## What the exercise asks
Copy out the lines of the records below, and only those lines, from the one with "Enable the Finished Convo checkbox in Details" through the one with "Given: Advance using the Next Level button", exactly as they appear.

## Data
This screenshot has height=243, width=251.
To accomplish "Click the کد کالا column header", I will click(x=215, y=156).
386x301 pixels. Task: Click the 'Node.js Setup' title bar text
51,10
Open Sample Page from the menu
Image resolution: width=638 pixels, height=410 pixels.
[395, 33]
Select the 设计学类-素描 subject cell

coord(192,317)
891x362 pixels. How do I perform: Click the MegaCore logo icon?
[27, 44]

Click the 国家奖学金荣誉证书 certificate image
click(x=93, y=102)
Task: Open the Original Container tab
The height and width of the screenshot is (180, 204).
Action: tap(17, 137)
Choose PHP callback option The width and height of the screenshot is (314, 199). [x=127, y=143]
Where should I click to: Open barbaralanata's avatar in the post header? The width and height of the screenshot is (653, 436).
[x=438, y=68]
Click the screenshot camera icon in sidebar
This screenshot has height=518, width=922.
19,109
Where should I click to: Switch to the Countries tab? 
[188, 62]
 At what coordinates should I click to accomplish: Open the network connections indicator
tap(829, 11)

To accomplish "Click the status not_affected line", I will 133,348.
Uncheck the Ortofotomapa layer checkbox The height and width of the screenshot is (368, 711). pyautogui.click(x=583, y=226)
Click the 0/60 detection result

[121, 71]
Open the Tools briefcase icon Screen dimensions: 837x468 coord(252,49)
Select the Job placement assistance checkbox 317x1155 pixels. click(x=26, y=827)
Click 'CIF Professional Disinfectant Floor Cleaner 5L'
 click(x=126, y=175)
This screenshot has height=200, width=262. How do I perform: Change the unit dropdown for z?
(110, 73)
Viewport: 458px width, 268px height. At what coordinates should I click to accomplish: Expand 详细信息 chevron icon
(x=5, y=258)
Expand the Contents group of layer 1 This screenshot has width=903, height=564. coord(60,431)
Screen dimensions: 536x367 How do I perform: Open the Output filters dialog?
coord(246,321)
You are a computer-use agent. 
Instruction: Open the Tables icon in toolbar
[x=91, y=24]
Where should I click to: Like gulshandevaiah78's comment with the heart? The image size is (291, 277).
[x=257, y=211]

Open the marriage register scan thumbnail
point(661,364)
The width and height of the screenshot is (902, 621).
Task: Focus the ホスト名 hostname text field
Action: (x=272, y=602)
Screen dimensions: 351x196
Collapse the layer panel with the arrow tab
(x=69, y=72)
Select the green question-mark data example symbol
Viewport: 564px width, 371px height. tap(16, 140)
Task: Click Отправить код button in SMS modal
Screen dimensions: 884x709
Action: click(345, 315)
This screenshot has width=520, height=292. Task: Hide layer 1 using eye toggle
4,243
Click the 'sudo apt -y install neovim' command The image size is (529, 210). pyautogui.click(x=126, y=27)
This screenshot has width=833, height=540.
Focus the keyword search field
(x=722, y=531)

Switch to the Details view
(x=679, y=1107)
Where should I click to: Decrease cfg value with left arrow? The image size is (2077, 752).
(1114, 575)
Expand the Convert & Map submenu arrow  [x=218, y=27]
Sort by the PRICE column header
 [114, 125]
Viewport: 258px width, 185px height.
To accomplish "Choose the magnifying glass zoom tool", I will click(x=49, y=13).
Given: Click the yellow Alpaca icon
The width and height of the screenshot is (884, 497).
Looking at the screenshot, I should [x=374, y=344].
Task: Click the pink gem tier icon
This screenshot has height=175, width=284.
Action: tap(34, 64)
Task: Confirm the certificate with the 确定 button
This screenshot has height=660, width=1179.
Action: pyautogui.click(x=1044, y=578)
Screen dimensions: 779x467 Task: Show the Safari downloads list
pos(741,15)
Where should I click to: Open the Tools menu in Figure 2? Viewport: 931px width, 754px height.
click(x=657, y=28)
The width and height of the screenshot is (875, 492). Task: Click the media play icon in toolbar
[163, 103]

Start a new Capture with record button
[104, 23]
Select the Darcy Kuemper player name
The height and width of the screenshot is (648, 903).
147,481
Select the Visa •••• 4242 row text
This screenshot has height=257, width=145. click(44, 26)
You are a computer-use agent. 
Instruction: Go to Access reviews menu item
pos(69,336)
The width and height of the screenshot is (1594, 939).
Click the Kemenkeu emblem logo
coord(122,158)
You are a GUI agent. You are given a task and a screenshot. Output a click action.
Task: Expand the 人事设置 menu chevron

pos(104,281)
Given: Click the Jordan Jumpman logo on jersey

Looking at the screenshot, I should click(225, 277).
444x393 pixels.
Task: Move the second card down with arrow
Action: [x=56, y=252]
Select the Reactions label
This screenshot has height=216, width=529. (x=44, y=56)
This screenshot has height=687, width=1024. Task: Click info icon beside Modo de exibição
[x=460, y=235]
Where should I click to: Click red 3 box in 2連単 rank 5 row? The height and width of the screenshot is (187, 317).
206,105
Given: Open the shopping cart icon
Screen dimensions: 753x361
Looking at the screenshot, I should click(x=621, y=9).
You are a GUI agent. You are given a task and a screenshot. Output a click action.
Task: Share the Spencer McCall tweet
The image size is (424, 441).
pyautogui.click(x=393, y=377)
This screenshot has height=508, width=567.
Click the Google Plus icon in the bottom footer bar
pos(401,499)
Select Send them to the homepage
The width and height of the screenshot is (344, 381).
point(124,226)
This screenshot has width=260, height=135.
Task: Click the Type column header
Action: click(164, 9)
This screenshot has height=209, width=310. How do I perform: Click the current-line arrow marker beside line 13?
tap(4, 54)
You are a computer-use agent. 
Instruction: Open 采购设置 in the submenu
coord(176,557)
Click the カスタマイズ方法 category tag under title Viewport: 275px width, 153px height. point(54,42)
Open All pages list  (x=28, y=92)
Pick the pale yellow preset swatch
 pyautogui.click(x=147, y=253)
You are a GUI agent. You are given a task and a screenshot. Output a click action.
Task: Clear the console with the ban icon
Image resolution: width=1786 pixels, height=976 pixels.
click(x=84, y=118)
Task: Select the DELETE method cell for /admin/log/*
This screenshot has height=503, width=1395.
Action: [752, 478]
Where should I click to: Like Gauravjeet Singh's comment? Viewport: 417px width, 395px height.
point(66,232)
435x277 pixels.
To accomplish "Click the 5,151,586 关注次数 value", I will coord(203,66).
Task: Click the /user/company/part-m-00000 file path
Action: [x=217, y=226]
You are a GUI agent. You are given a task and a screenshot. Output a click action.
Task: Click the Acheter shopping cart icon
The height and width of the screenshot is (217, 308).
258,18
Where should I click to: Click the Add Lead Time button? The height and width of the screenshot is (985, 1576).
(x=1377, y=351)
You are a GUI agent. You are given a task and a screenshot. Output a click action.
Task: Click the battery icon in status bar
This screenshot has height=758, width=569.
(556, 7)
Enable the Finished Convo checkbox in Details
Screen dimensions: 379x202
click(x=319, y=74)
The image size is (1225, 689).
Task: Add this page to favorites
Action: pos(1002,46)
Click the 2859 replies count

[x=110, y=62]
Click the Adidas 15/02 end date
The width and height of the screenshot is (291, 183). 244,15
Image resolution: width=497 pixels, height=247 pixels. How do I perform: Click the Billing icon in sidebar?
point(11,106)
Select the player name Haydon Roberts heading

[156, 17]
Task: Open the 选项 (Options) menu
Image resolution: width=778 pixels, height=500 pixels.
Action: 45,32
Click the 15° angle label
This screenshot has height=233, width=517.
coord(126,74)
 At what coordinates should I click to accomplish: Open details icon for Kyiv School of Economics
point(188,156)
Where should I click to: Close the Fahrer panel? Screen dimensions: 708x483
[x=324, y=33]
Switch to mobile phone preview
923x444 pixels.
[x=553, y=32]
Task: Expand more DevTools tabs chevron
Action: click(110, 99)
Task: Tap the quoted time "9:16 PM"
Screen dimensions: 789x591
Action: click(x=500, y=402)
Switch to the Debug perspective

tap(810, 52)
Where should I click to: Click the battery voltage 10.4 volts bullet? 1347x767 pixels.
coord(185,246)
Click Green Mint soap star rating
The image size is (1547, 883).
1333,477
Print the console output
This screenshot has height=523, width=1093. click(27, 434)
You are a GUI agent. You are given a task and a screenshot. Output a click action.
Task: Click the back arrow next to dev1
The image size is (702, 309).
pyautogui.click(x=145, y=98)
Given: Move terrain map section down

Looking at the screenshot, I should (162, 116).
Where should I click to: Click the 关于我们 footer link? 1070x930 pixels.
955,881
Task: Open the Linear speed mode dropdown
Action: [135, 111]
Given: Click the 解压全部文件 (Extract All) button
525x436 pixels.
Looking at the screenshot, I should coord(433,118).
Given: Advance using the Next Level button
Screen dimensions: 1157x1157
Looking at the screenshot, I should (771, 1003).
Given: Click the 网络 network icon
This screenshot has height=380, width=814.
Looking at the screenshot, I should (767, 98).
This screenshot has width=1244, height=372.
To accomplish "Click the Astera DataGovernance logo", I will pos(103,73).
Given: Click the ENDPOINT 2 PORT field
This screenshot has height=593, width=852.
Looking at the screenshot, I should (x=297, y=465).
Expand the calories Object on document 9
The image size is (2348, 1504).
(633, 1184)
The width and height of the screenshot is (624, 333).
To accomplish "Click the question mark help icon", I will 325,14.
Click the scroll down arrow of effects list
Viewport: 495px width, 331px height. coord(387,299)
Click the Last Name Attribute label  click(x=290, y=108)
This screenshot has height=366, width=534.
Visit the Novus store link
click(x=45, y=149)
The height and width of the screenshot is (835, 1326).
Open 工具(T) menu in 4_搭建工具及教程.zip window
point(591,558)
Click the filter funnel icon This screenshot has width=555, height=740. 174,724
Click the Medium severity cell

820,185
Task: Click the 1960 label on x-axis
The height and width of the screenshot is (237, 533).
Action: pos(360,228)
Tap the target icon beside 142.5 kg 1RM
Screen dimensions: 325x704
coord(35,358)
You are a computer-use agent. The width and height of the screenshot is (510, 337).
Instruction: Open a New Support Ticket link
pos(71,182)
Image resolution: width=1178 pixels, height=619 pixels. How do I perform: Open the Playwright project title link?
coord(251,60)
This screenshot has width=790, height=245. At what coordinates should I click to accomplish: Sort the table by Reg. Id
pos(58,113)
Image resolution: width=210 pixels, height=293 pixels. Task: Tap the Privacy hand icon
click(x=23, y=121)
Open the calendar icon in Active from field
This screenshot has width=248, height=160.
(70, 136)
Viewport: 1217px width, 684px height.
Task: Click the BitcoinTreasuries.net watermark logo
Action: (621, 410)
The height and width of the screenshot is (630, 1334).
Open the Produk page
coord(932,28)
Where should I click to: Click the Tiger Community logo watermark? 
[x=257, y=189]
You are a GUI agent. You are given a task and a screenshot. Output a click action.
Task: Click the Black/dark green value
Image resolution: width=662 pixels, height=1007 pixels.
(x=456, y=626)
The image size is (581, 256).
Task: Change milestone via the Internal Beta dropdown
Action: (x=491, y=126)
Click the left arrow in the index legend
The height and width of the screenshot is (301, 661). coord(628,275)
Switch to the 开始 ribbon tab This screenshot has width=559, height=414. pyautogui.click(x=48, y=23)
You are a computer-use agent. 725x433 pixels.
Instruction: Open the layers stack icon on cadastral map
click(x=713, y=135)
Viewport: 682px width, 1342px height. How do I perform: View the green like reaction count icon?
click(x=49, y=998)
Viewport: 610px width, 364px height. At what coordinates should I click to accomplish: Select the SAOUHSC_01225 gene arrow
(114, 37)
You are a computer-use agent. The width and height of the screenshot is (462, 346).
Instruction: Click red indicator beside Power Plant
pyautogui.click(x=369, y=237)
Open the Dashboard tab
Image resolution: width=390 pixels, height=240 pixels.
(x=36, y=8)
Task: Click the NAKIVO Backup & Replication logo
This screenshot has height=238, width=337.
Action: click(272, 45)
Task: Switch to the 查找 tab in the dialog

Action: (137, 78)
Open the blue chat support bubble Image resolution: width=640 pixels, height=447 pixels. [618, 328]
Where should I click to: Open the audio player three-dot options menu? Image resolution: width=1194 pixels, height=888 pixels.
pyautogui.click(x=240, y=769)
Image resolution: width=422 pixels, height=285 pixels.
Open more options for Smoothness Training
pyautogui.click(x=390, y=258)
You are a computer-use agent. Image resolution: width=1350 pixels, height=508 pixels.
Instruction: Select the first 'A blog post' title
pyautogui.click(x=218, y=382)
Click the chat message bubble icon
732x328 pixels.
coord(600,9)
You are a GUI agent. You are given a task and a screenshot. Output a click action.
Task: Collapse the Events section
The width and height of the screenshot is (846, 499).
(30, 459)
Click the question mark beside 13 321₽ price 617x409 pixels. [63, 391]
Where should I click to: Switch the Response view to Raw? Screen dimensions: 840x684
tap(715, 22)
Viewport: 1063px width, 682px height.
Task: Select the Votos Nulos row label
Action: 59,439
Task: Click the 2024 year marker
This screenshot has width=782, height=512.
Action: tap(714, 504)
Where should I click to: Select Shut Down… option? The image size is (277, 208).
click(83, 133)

## Answer section
Enable the Finished Convo checkbox in Details
Screen dimensions: 379x202
click(x=319, y=74)
The image size is (1225, 689).
Task: Add this page to favorites
Action: pos(1002,46)
Click the 2859 replies count

[x=110, y=62]
Click the Adidas 15/02 end date
The width and height of the screenshot is (291, 183). 244,15
Image resolution: width=497 pixels, height=247 pixels. How do I perform: Click the Billing icon in sidebar?
point(11,106)
Select the player name Haydon Roberts heading

[156, 17]
Task: Open the 选项 (Options) menu
Image resolution: width=778 pixels, height=500 pixels.
Action: 45,32
Click the 15° angle label
This screenshot has height=233, width=517.
coord(126,74)
 At what coordinates should I click to accomplish: Open details icon for Kyiv School of Economics
point(188,156)
Where should I click to: Close the Fahrer panel? Screen dimensions: 708x483
[x=324, y=33]
Switch to mobile phone preview
923x444 pixels.
[x=553, y=32]
Task: Expand more DevTools tabs chevron
Action: click(110, 99)
Task: Tap the quoted time "9:16 PM"
Screen dimensions: 789x591
Action: click(x=500, y=402)
Switch to the Debug perspective

tap(810, 52)
Where should I click to: Click the battery voltage 10.4 volts bullet? 1347x767 pixels.
coord(185,246)
Click Green Mint soap star rating
The image size is (1547, 883).
1333,477
Print the console output
This screenshot has height=523, width=1093. click(27, 434)
You are a GUI agent. You are given a task and a screenshot. Output a click action.
Task: Click the back arrow next to dev1
The image size is (702, 309).
pyautogui.click(x=145, y=98)
Given: Move terrain map section down

Looking at the screenshot, I should (162, 116).
Where should I click to: Click the 关于我们 footer link? 1070x930 pixels.
955,881
Task: Open the Linear speed mode dropdown
Action: [135, 111]
Given: Click the 解压全部文件 (Extract All) button
525x436 pixels.
Looking at the screenshot, I should coord(433,118).
Given: Advance using the Next Level button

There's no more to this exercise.